Ma’am. The word dropped from Ash’s lips and straight into Victoria’s bloodstream. She couldn’t meet those eyes, not when her mind was already stripping that formal address down to its bare skin.

She blinked, shook her head, and snapped her gaze to Ash.

Victoria pressed her tongue to the back of her front teeth, and tried not to think about how turned on she was.

“We’re going to do three penalties each. Loser carries the coffees after from the free coffee van. Okay?” Ash aimed the question at Victoria.

She cleared her throat and tried not to taste desire. “I hope you’ve got asbestos hands. You’ll need them to carry those coffees.” She hadn’t quite worked out how she was going to beat the England captain at penalties, but bravado won out before her brain engaged.

“Are you sure you don’t want to borrow a pair of football boots, Ma’am?” Sasha asked. “The pitch is a little churned up, and boots might offer you more grip than your trainers.”

Victoria glanced at her trainer-clad feet which she’d hastily changed into before taking the field. She shook her head. “I’m sure I’ll cope.” Her mother would already have a cardiac about her appearing in jeans and trainers.

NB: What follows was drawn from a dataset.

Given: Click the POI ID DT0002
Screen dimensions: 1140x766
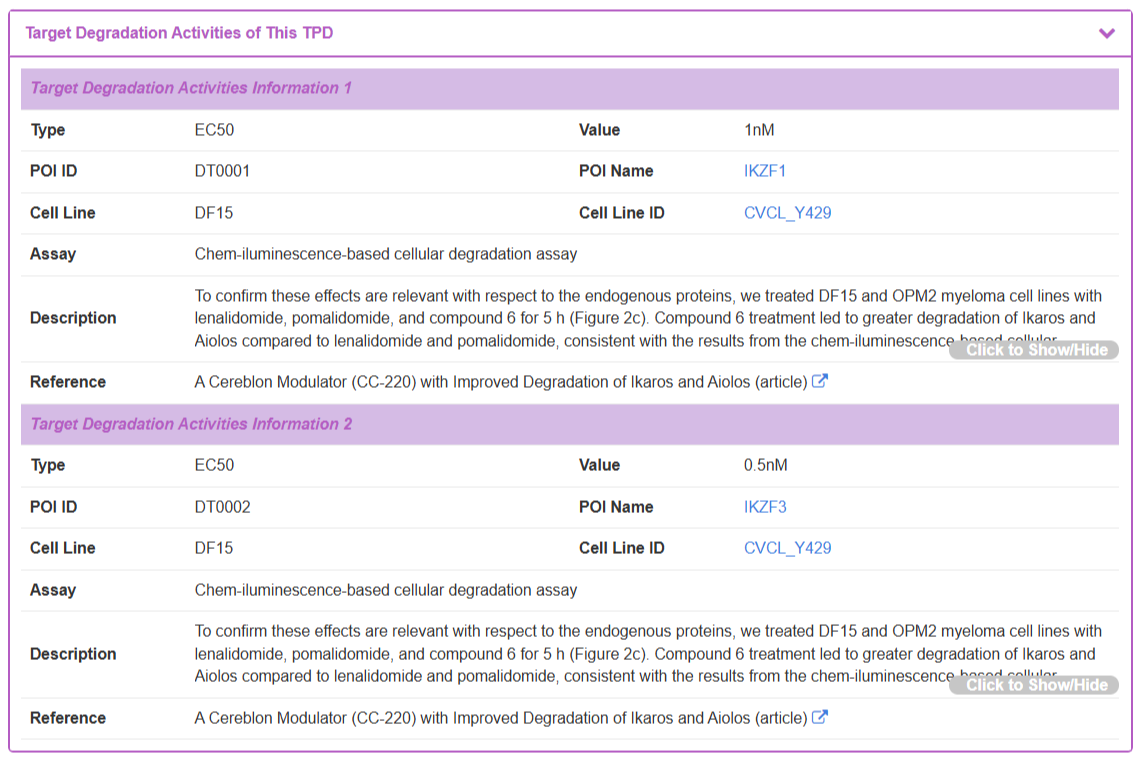Looking at the screenshot, I should point(222,507).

Victoria’s stomach knotted as they approached the penalty spot. The irony wasn’t lost on her: trying to impress Ash by displaying her complete lack of football skills. But beyond her personal feelings, this mattered. While her grandfather had widened the gap between crown and public, and her mother walked a cautious middle ground, Victoria had different plans. Every photo op, every awkward penalty kick, was another brick in the bridge she was building. She wanted her legacy to be about lifting people up, not knocking them down.

However, if she ended up as a meme looking like one of those women who’d never kicked a football in her life, she might die. This wasn’t just her reputation at stake. This was her reputation as a queer woman, too.

Sasha went first, and hilariously, blasted the ball over the bar. She threw up her hands, then turned to the rest of them. “It was all those photographers putting me off!”

Next up, Ash.

Cameras clicked.

Victoria tried not to focus on Ash’s bum, but it wasn’t easy.

She stepped up, buried it in the bottom corner, then punched the air.

Now it was Victoria’s turn.

“You’re going to smash it,” Ash told her. “You can achieve anything you put your mind to.”

Victoria’s gaze dropped to Ash’s mouth.

Ash’s gaze settled on Victoria.

She knew exactly what she’d like to put her lips to. She closed her eyes and willed herself into the here and now.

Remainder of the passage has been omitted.